**Your tasks**
• A. From the post on policymakers and the creative community, transcribe the passage starting with "What Policymakers See" and going on through "the public record.".
• B. In the post on policymakers and the creative community, condense the paragraph that begins "Every four years the FCC asks the public" into a bulleted list that keeps its main facts.

[start of Extract provided]

What Policymakers See

By Jean Cook, Director of Programs for Future of Music Coalition
Tim, Bill and Esther touch on very smart points when they ask about representation. 

In her post, Yolanda names some groups that are addressing copyright, internet and media issues.  But who is specifically representing the creative community's interests?

It's instructive to look at the public record.

Every four years the FCC asks the public to weigh in questions like - how many radio stations should a single company be allowed to own?  How does ownership impact the health of local communities, or diversity on the airwaves?  How are communities using radio?  Why is it important?  Of the 158 comments filed in the recently closed Media Ownership proceeding (#09-186) at the FCC, two organizations besides FMC talked about the impact of media consolidation on the creative community: the American Federation of Television and Radio Artists and the Writers Guild of America.  Other groups traditionally speaking for our sector in this area also include the American Federation of Musicians (musicians union), the Recording Academy (Grammys), the Recording Industry Association of America (major record labels), and A2IM (independent record labels).

Now this is the part where you ask yourself three very important questions.

[end of Extract provided]
[start of Extracted data]

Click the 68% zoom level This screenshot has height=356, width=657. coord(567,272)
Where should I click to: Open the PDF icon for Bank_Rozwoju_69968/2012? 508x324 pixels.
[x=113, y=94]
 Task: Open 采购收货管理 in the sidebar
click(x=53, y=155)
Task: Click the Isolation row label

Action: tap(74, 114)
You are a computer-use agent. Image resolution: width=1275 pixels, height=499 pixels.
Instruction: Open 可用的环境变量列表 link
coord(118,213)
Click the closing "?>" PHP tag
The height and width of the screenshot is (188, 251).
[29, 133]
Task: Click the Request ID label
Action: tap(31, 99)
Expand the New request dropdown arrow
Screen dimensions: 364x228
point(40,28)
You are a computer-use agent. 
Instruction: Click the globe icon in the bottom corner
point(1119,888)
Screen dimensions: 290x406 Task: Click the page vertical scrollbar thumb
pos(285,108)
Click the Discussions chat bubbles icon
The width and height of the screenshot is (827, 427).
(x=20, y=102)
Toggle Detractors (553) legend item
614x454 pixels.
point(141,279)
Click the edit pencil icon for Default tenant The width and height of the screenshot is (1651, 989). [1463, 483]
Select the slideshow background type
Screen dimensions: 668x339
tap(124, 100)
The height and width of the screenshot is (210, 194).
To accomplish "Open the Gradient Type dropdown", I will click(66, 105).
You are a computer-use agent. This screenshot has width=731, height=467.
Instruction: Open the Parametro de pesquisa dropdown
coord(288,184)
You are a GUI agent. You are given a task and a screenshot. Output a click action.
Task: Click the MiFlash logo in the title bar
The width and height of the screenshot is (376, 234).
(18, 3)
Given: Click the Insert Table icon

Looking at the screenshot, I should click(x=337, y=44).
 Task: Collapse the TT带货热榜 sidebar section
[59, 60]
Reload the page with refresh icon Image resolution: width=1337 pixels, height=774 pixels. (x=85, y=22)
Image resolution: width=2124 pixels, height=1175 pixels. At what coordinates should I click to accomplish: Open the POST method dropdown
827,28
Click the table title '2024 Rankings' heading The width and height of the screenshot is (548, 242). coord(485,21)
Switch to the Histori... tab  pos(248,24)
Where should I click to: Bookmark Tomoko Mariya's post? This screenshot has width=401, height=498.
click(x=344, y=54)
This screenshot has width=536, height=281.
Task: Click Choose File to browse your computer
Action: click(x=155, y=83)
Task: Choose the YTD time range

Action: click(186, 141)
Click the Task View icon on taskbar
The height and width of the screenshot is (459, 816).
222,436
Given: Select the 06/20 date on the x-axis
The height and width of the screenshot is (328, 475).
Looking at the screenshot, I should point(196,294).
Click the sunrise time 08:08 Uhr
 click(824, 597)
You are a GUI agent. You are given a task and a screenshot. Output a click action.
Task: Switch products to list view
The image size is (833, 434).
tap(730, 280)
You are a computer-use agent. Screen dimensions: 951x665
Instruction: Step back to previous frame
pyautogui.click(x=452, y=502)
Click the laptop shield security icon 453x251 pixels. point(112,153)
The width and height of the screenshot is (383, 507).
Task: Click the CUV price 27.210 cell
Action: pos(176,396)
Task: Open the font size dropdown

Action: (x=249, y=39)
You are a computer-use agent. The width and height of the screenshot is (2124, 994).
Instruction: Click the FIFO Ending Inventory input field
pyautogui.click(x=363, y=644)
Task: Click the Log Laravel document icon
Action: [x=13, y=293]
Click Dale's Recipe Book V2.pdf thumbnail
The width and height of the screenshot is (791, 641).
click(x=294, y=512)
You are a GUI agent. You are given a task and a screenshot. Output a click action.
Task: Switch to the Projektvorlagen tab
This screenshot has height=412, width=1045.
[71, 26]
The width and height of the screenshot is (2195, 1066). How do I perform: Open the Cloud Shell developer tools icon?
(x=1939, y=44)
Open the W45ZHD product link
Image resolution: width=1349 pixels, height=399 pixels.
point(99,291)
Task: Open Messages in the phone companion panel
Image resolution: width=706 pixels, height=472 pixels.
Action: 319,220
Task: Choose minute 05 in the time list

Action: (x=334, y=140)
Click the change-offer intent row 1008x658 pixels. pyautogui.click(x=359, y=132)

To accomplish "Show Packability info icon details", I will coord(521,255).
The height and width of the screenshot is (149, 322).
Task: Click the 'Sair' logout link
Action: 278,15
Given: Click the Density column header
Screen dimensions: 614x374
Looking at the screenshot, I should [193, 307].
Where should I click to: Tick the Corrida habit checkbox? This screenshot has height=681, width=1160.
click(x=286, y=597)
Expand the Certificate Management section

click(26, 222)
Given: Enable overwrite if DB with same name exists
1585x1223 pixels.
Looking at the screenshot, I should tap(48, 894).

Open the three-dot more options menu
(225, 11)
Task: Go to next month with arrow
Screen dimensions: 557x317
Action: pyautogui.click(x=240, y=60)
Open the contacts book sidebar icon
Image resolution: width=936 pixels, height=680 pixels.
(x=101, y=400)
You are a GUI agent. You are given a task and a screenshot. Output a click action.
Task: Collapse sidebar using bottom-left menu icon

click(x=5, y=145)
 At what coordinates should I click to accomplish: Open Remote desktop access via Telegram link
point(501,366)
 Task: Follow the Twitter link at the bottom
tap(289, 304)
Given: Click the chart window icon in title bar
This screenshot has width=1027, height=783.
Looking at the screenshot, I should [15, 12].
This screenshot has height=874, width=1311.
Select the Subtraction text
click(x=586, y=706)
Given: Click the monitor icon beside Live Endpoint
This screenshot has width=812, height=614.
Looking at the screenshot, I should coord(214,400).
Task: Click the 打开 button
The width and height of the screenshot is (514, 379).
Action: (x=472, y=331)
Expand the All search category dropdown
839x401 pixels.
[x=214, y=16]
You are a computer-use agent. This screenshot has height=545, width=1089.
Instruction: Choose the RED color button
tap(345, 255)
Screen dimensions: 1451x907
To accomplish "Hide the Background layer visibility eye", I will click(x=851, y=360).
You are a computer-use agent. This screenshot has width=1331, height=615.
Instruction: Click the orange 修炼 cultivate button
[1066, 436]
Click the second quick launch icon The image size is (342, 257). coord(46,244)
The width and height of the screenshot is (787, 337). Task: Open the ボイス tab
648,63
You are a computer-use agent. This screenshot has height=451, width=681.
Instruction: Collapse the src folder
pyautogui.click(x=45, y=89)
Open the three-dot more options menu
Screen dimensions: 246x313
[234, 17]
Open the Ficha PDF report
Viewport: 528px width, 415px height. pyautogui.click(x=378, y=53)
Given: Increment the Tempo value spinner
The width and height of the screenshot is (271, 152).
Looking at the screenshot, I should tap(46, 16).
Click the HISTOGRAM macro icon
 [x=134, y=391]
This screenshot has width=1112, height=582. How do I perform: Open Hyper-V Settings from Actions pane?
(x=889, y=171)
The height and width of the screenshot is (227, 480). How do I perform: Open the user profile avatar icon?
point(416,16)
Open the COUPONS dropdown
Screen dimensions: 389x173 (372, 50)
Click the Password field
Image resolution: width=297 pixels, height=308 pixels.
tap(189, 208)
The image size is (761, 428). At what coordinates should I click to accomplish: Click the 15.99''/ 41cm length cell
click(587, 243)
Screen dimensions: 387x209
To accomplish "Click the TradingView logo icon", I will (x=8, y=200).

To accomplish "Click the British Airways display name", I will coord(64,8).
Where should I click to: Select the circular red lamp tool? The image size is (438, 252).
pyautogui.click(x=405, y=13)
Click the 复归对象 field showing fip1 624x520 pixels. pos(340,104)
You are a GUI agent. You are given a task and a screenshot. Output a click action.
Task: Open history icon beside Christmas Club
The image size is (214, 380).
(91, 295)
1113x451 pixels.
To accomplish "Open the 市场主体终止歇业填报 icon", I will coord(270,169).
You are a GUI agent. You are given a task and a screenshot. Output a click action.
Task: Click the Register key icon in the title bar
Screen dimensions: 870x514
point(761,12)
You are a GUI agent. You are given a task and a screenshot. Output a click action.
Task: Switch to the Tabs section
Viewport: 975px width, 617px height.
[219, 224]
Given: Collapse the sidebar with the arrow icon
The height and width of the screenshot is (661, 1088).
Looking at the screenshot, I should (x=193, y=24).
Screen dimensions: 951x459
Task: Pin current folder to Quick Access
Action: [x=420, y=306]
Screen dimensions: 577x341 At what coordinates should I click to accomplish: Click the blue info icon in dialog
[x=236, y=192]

[end of Extracted data]

**The responses**
• A.
What Policymakers See

By Jean Cook, Director of Programs for Future of Music Coalition
Tim, Bill and Esther touch on very smart points when they ask about representation. 

In her post, Yolanda names some groups that are addressing copyright, internet and media issues.  But who is specifically representing the creative community's interests?

It's instructive to look at the public record.

• B.
- Every four years, the FCC invites public comment on questions such as how many radio stations one company may own, how ownership affects local communities and diversity on the airwaves, how communities use radio, and why radio matters.
- In the recently closed Media Ownership proceeding (#09-186), 158 comments were filed.
- Besides FMC, two organizations addressed the impact of media consolidation on the creative community: the American Federation of Television and Radio Artists and the Writers Guild of America.
- Other groups that have traditionally spoken for the sector in this area are the American Federation of Musicians (musicians union), the Recording Academy (Grammys), the Recording Industry Association of America (major record labels), and A2IM (independent record labels).